Adjacent angles are the angles that have a common arm (side) and a common vertex, however, they do not overlap. An angle is formed when two rays meet at a common endpoint, and adjacent angles are those angles that are always placed next to each other. When the sum of two adjacent angles is 180°, they are called a linear pair of angles. Let us learn more about adjacent angles and see some adjacent angles examples.

Two angles are said to be adjacent angles if they share a common vertex, a common side, and do not overlap. Observe the following figure to understand what adjacent angles look like. Angle 1 and 2 are adjacent because they share a common side BD and a common vertex B.

Adjacent angles are those angles that are always placed next to each other in such a way that they share a common vertex and a common side but they do not overlap each other.

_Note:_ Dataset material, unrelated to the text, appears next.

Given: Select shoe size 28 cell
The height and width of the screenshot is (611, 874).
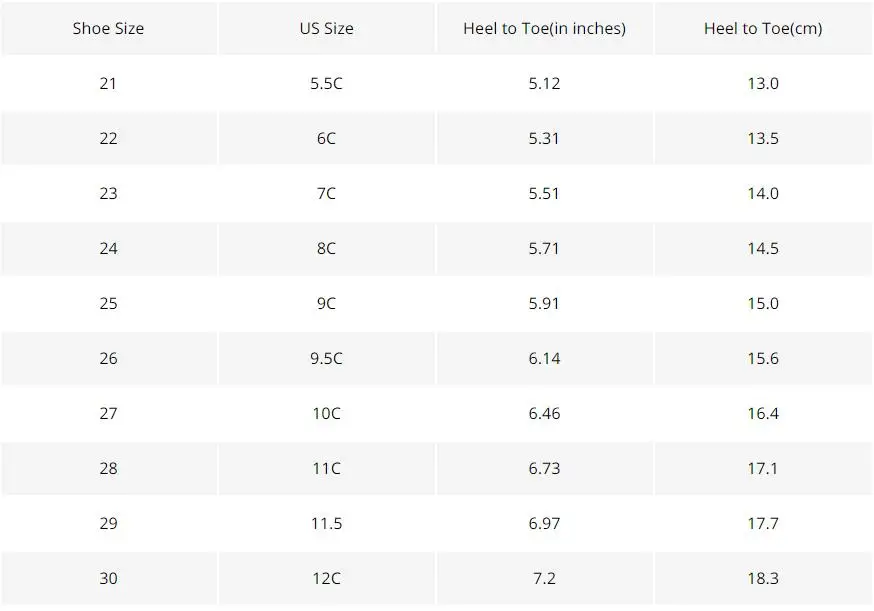Looking at the screenshot, I should coord(108,468).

We can see many real-life examples of adjacent angles:

• The most common real-life example of adjacent angles can be seen in two pizza slices that are placed next to each other.
• Another common example can be seen in the clock which shows the hour, minute, and second hand forming adjacent angles when all three are away from each other.
• We can find three adjacent angles in the steering wheel of a car.

The properties of adjacent angles given below help us identify them easily:

• Adjacent angles always share a common arm.
• They share a common vertex.
• They do not overlap.
• They have a non-common arm on both sides of the common arm.
• Two adjacent angles can be supplementary or complementary based on the sum of the measures of the individual angles.

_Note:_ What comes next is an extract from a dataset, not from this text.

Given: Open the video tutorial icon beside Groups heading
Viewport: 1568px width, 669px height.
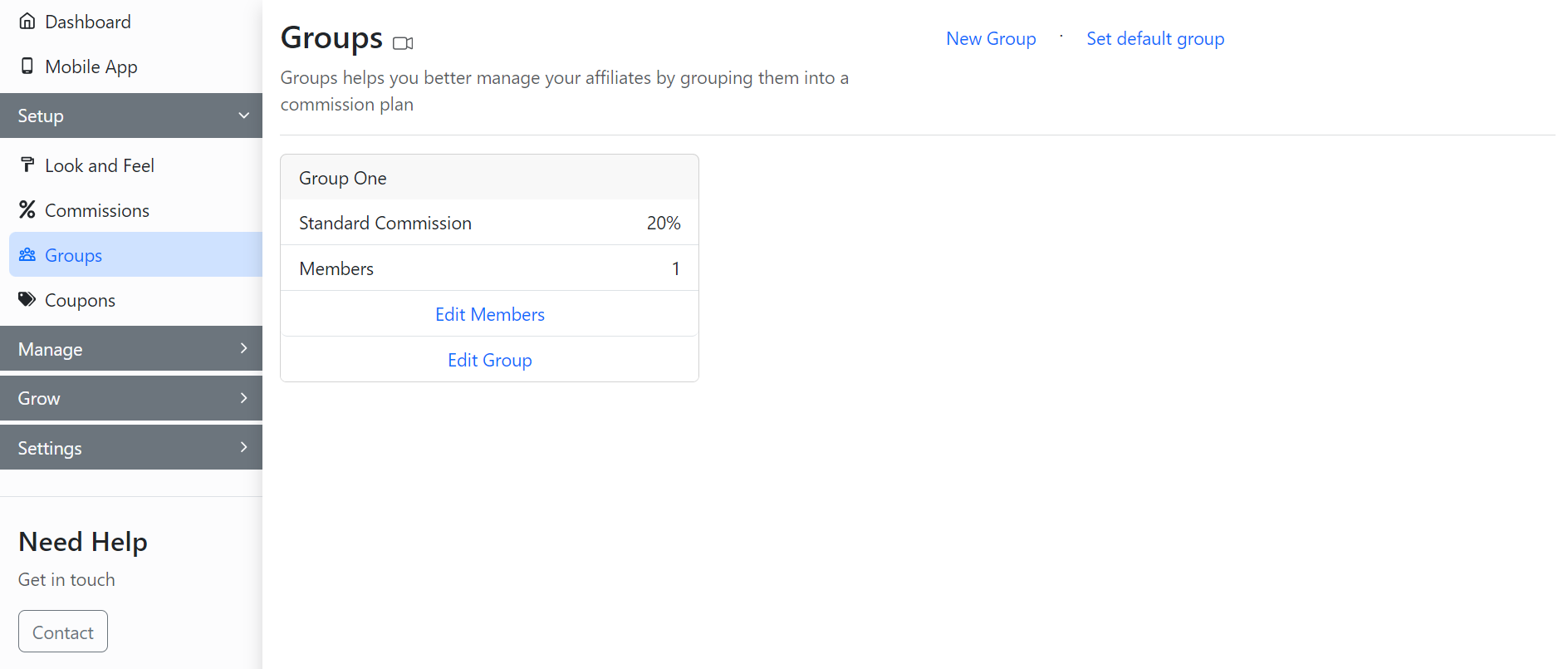Looking at the screenshot, I should [403, 43].
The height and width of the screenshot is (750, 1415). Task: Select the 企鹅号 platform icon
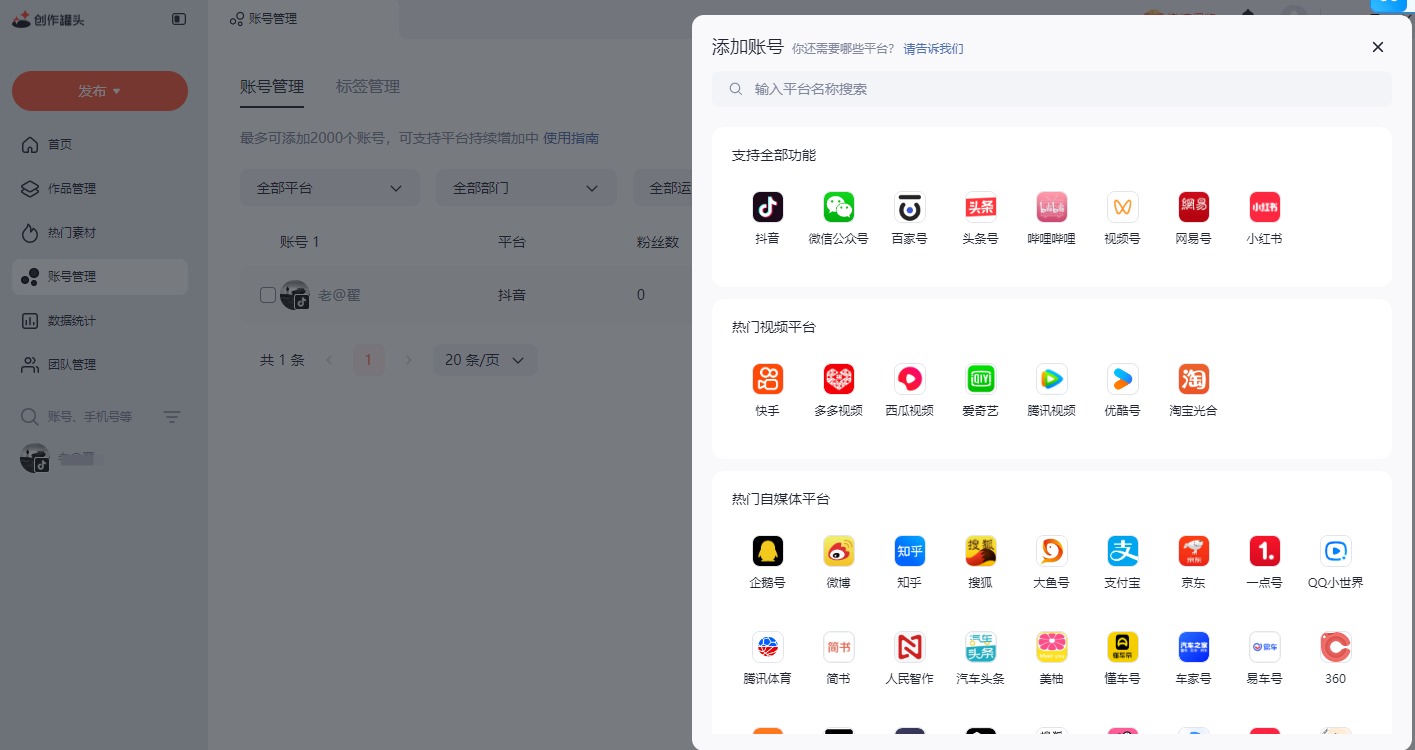(x=767, y=551)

What is the sum of adjacent angles? The adjacent angles will have the common side and the common vertex. Two angles are said to be supplementary angles if the sum of both the angles is 180 degrees. If the two supplementary angles are adjacent to each other, then they are called a linear pair.

Sum of two adjacent supplementary angles = 180 degrees.

A pair of adjacent angles whose measures add up to form a straight angle are called a linear pair. For example, ∠POB and ∠POA are adjacent and supplementary:

The angles ∠POB and ∠POA are formed at O. ∠POB and ∠POA are adjacent angles, and they are supplementary, i.e., ∠POB + ∠POA = ∠AOB = 180°.
∠POB and ∠POA are adjacent to each other, and when the sum of adjacent angles is 180°, then such angles form a linear pair of angles.